◆ **Görev 1**
Yılmaz Güney tartışmasını anlatan sayfaya göre Güney hangi tarihte ve nerede hayatını kaybetti?

◆ **Sayfa**
/---
Yılmaz Güney tartışması... Fatoş Güney: İtibarsızlaştırma; Orhan Miroğlu: Helalleşmeliyiz

Yılmaz Güney'in ölüm yıldönümü vesilesiyle yaşanan tartışmaları eşi Fatoş Güney'e ve Güney'i mezarında ziyaret eden eski Milletvekili Orhan Miroğlu'na sorduk

Kolaj: Independent Türkçe

Bakın adam öldürmem demiyorum, öldürebilirim. Hayati bir tehlikeyle karşılaşsam, başka çarem kalmamışsa yapabilirim. Fakat bir yumrukta, bir tekmede yıkılan, üflesen devrilecek sarhoş bir adamı neden öldüreyim? Bütün hayatı kavgayla geçmiş, bir yığın silahlı-bıçaklı olayın içine girip çıkmış, vurmuş, vurulmuş deney sahibi bir adam, böylesine aciz bir adamı neden öldürsün?


Bu sözler, Yumurtalık hâkimi Sefa Mutlu'nun ölümüne ilişkin yargılandığı davada savunmasını yapan Yılmaz Güney'e ait.

Tam 47 yıl önce söylenmiş bu sözlerin yeniden hatırlamamızın sebebi ise, Güney'in ölüm yıldönümü vesilesiyle ortaya çıkan tartışmalar.

Türk sinemasının tartışmasız en büyük yönetmenlerinden ve oyuncularından biri olan Yılmaz Güney, bundan 37 yıl önce 9 Eylül 1984'te Paris'te yaşamını yitirdi.

Uzun bir süre yasaklı olan Güney'in itibarı, geride bıraktığımız yıllarda iade edildi. Hatta bu 9 Eylül'de onu ananlardan biri de Türkiye Cumhuriyeti Kültür Bakanlığı oldu.
\---
◆ **Görev 2**
Satırlarda "At what coordinates should I click to accomplish: Open 商品橱窗" bulunan satırdan başla, "Looking at the screenshot, I should click(x=595, y=1148)." bulunan satırla bitir. Bu aralıkta "hamburger menu" ifadesini "side menu" ile değiştir, geri kalan her şeyi olduğu gibi bırak.

◆ **Görev malzemesi**
/---
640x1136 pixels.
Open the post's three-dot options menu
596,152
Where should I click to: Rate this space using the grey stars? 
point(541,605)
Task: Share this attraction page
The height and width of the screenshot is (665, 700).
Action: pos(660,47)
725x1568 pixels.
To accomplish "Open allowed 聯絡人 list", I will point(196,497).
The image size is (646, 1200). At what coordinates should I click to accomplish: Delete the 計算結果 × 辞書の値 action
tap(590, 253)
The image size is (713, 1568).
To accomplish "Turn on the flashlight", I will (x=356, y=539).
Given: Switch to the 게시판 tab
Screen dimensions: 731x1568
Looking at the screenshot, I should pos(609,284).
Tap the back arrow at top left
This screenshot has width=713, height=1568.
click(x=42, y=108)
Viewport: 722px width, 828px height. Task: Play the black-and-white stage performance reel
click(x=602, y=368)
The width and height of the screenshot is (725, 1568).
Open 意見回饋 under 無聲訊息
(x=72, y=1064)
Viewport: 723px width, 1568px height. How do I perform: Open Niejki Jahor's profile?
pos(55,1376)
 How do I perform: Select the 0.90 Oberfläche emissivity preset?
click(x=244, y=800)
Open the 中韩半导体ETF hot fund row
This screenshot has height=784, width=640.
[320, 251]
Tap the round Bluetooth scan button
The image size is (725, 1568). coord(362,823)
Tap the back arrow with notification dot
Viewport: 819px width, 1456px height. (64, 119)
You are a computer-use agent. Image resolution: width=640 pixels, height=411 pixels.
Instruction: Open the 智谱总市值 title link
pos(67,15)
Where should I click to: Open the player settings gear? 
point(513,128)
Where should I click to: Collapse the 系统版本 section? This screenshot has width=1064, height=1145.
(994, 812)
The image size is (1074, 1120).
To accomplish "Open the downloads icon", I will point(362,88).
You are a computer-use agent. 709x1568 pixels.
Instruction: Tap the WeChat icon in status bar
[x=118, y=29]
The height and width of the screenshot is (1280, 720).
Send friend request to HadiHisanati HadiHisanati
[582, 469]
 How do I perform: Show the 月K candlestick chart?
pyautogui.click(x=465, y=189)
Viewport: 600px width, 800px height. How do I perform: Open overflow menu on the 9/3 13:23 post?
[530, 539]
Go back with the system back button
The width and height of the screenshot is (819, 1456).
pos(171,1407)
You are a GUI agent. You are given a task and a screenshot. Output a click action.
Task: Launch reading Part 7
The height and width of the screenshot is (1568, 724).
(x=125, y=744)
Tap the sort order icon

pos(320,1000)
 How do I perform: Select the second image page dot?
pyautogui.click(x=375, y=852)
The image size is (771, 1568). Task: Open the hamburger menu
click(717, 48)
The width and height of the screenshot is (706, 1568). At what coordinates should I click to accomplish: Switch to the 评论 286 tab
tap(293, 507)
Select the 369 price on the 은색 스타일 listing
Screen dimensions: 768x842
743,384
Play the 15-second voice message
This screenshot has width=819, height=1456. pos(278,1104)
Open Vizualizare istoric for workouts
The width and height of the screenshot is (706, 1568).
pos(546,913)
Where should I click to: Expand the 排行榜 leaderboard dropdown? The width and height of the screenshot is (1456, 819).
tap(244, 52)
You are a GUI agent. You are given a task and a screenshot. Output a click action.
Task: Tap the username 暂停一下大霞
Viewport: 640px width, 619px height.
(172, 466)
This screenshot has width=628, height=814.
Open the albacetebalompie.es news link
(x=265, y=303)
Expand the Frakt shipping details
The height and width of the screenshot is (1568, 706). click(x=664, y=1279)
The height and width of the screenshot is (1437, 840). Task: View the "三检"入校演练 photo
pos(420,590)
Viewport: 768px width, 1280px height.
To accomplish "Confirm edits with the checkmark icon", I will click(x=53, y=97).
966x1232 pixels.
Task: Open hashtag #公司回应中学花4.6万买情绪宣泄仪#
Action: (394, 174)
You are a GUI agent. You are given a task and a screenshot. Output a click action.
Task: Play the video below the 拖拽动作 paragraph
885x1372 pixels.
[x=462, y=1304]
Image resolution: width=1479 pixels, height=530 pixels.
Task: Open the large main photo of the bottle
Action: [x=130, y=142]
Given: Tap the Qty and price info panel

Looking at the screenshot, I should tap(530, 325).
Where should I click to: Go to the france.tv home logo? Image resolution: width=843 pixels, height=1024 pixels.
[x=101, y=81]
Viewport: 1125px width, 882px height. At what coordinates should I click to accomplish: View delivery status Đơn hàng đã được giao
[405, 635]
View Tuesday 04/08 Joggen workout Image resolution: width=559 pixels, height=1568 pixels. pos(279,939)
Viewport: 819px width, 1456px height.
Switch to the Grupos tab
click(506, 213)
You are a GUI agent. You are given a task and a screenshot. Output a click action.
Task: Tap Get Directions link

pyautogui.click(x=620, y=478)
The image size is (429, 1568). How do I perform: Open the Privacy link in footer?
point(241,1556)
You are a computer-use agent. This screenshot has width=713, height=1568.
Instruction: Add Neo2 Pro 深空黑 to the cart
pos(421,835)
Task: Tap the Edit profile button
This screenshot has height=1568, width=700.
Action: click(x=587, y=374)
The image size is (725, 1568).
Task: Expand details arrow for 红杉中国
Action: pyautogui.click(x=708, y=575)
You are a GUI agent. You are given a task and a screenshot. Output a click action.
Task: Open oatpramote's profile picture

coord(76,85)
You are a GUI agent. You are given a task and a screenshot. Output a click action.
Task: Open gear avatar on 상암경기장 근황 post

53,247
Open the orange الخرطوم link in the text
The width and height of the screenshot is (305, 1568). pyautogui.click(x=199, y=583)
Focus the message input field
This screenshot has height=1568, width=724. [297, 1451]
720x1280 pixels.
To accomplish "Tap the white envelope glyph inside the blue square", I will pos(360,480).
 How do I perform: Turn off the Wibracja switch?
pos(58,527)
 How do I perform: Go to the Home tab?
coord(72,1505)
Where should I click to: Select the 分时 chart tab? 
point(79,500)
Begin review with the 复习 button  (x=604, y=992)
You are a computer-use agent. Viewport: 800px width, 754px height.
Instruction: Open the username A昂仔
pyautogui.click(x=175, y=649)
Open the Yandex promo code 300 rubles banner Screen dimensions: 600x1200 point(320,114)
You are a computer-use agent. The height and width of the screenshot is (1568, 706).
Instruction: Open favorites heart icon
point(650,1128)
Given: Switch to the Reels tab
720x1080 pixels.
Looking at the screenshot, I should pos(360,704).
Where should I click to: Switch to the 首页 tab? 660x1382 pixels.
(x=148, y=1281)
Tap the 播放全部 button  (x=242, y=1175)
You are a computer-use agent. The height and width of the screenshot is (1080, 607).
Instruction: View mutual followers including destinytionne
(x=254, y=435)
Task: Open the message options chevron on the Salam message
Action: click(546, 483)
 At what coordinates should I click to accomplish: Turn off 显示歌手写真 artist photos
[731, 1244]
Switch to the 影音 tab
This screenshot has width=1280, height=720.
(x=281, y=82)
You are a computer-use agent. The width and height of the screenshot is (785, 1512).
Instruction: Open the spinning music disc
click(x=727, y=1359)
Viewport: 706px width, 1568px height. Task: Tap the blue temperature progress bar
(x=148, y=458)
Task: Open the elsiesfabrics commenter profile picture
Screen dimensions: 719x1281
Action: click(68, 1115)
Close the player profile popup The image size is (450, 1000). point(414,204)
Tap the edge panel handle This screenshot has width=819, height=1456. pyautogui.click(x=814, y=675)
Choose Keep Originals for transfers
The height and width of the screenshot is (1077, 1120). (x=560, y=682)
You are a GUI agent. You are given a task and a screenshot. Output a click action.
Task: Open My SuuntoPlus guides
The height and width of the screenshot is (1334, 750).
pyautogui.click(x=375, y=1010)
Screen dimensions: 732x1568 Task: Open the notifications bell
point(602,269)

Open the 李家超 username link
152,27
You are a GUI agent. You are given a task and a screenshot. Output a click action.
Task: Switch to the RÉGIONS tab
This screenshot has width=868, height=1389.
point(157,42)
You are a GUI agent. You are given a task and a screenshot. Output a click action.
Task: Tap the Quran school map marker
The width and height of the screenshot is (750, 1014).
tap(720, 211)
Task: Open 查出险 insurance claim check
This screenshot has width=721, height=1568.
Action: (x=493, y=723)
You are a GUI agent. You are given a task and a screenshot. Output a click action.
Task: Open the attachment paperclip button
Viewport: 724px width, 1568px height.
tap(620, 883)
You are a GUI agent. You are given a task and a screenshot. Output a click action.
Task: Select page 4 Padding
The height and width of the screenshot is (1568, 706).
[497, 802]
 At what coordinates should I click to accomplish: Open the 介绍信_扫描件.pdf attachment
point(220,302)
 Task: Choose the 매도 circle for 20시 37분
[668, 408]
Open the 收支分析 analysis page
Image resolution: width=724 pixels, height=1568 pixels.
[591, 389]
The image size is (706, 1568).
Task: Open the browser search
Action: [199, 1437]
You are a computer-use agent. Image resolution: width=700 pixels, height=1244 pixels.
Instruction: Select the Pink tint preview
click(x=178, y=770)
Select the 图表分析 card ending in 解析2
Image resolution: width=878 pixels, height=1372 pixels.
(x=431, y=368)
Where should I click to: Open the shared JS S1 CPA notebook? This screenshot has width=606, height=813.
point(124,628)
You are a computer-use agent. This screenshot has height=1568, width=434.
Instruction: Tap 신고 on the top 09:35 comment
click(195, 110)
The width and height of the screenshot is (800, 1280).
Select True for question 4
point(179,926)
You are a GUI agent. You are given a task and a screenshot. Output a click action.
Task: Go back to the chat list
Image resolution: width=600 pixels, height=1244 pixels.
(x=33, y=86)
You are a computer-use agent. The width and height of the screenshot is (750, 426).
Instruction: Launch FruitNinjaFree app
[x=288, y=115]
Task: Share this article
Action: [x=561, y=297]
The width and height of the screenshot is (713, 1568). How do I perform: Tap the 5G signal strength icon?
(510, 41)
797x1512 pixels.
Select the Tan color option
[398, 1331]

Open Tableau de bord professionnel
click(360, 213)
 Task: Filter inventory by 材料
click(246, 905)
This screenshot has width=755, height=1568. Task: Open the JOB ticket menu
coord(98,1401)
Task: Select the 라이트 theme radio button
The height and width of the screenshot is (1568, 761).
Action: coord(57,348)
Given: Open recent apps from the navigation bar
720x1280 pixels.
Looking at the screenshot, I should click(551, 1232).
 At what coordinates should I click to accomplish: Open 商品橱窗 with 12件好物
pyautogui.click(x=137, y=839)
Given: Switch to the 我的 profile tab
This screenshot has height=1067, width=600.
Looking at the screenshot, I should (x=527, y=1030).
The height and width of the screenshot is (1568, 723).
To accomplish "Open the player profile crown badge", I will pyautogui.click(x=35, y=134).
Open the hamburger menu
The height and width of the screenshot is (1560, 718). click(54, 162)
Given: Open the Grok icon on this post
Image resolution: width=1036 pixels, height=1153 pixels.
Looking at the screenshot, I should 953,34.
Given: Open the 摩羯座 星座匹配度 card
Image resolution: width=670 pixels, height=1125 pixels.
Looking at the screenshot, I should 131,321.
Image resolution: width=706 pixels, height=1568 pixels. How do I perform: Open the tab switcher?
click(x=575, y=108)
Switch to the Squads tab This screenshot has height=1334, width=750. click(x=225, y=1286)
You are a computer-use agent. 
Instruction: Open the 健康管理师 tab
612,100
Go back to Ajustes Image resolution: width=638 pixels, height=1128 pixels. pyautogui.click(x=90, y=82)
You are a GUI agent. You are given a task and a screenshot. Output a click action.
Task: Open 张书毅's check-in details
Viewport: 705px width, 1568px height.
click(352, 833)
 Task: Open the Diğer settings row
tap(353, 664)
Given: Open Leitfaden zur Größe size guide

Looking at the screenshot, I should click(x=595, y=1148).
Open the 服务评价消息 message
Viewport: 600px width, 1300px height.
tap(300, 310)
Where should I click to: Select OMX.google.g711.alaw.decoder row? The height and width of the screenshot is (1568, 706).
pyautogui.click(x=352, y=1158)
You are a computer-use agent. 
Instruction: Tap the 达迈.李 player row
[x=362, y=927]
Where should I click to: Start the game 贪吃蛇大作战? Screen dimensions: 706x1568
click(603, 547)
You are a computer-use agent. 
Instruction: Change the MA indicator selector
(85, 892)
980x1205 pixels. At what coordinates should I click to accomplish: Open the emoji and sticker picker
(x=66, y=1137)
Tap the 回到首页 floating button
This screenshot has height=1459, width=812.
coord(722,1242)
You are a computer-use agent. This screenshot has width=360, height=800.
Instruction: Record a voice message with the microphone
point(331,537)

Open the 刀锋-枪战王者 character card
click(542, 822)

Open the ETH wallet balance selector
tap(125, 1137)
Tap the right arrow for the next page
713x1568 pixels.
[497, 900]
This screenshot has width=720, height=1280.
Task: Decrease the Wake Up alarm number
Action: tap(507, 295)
\---
◆ **Yanıt 1**
9 Eylül 1984'te Paris'te.

◆ **Yanıt 2**
 At what coordinates should I click to accomplish: Open 商品橱窗 with 12件好物
pyautogui.click(x=137, y=839)
Given: Switch to the 我的 profile tab
This screenshot has height=1067, width=600.
Looking at the screenshot, I should (x=527, y=1030).
The height and width of the screenshot is (1568, 723).
To accomplish "Open the player profile crown badge", I will pyautogui.click(x=35, y=134).
Open the side menu
The height and width of the screenshot is (1560, 718). click(54, 162)
Given: Open the Grok icon on this post
Image resolution: width=1036 pixels, height=1153 pixels.
Looking at the screenshot, I should 953,34.
Given: Open the 摩羯座 星座匹配度 card
Image resolution: width=670 pixels, height=1125 pixels.
Looking at the screenshot, I should 131,321.
Image resolution: width=706 pixels, height=1568 pixels. How do I perform: Open the tab switcher?
click(x=575, y=108)
Switch to the Squads tab This screenshot has height=1334, width=750. click(x=225, y=1286)
You are a computer-use agent. 
Instruction: Open the 健康管理师 tab
612,100
Go back to Ajustes Image resolution: width=638 pixels, height=1128 pixels. pyautogui.click(x=90, y=82)
You are a GUI agent. You are given a task and a screenshot. Output a click action.
Task: Open 张书毅's check-in details
Viewport: 705px width, 1568px height.
click(352, 833)
 Task: Open the Diğer settings row
tap(353, 664)
Given: Open Leitfaden zur Größe size guide

Looking at the screenshot, I should click(x=595, y=1148).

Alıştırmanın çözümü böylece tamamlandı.